» WHAT IS NEEDED: Pictures are to be omitted. Output only the lines from the one containing "You are a computer-use" through the end of the data, word for word.
DATA RECORDS Block Start
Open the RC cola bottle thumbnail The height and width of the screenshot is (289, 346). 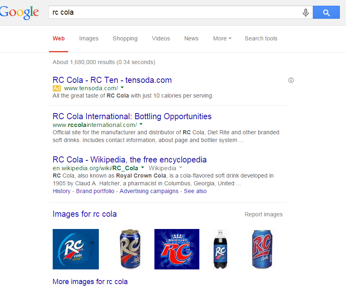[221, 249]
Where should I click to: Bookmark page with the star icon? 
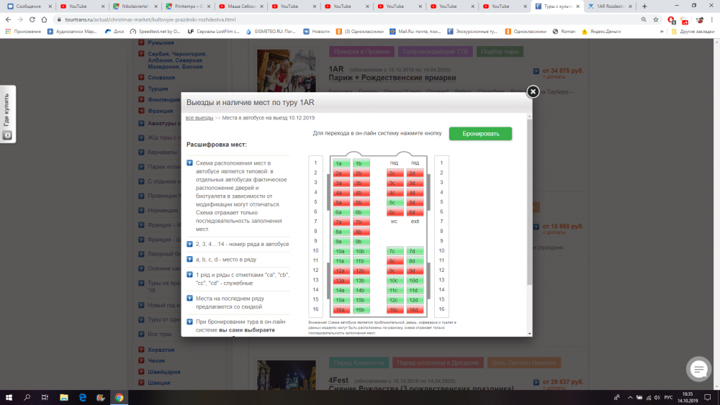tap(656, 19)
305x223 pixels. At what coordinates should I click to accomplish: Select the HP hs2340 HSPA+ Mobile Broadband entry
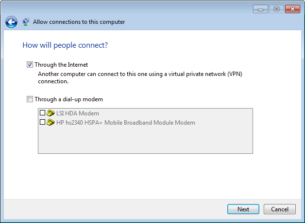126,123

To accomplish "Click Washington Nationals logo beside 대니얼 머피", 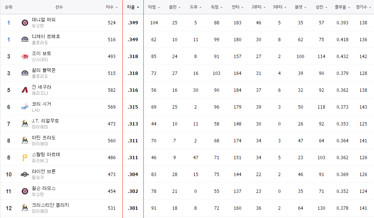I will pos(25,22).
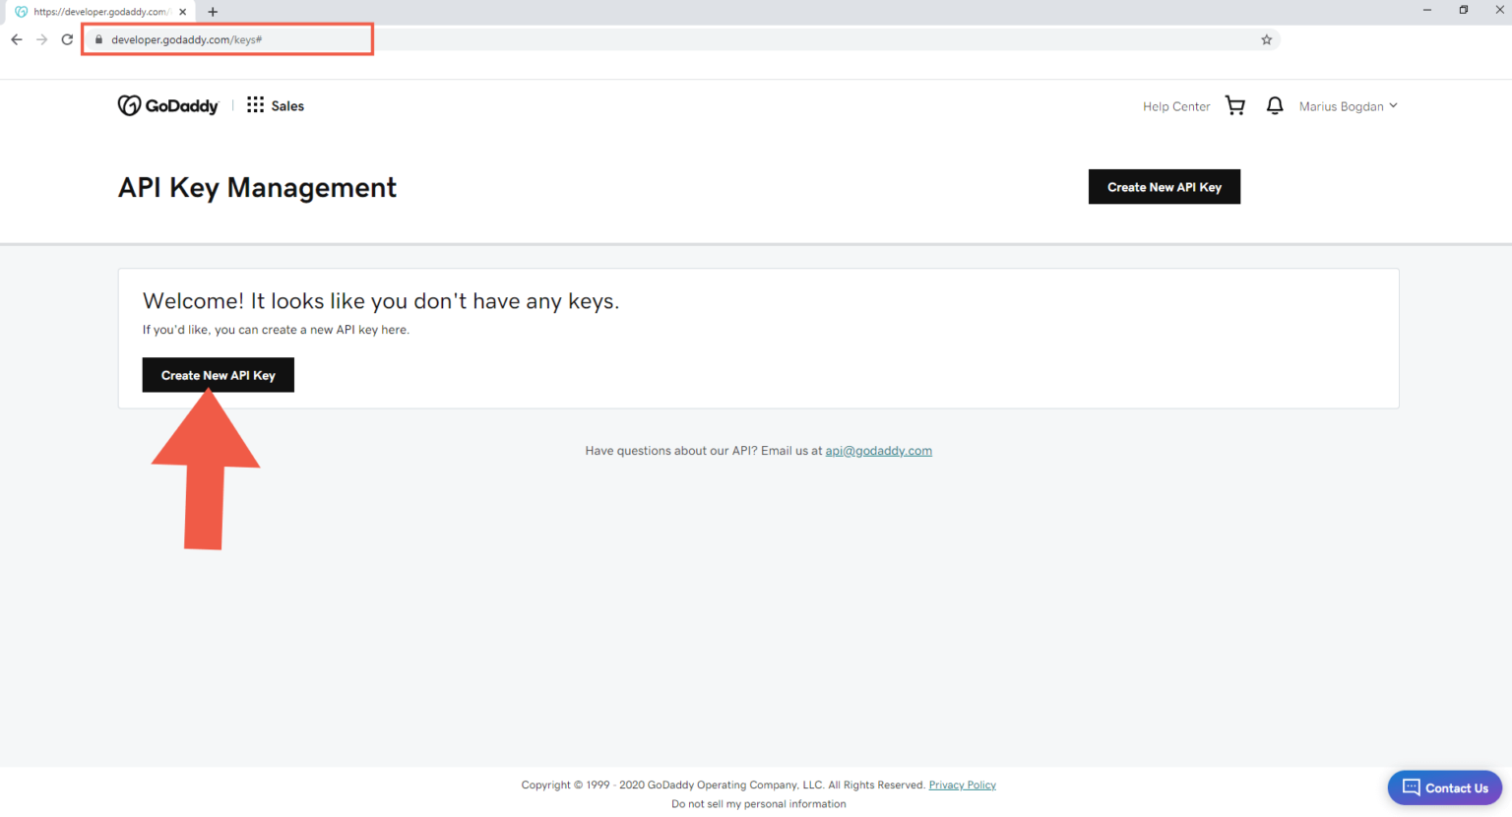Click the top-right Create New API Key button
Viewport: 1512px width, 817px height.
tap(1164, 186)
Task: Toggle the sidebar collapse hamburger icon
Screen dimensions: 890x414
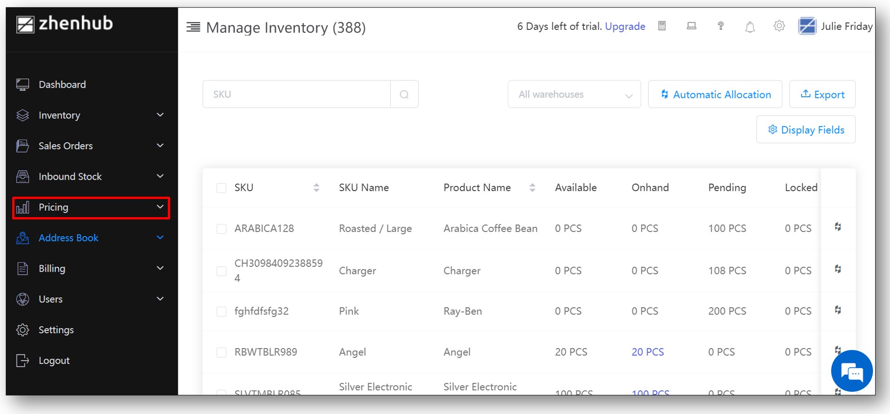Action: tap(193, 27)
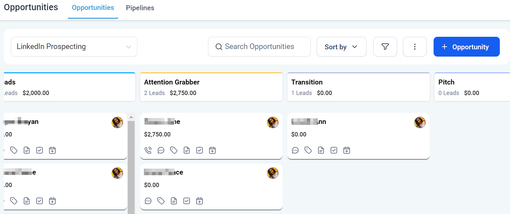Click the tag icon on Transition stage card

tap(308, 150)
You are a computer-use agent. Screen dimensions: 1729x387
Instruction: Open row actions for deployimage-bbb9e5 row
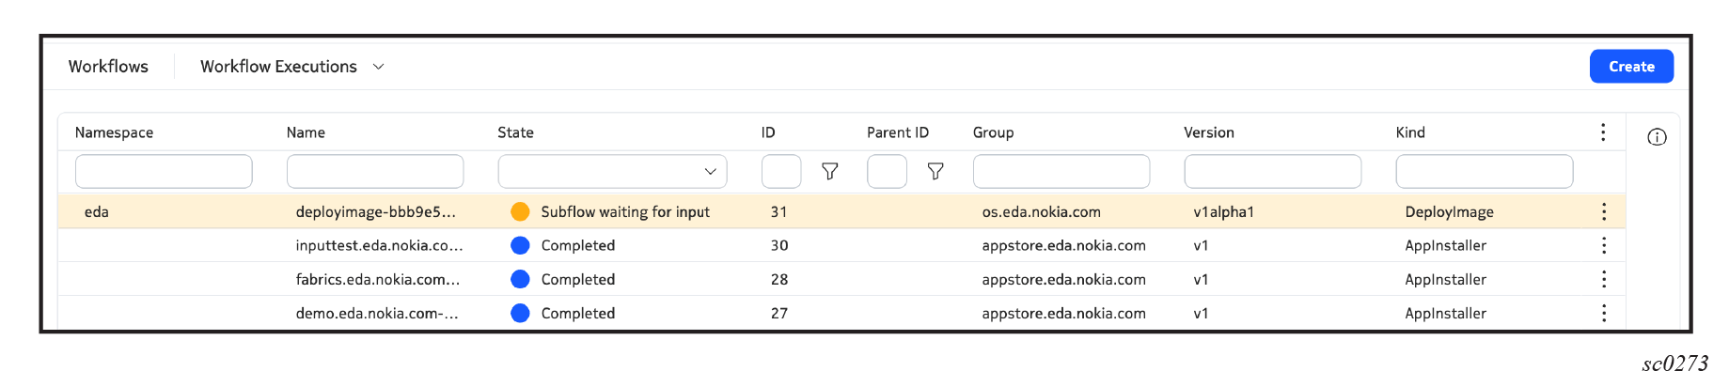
DATA RECORDS Block End
» YOUR SOLUTION:
You are a computer-use agent. Screen dimensions: 1729x387
Instruction: Open row actions for deployimage-bbb9e5 row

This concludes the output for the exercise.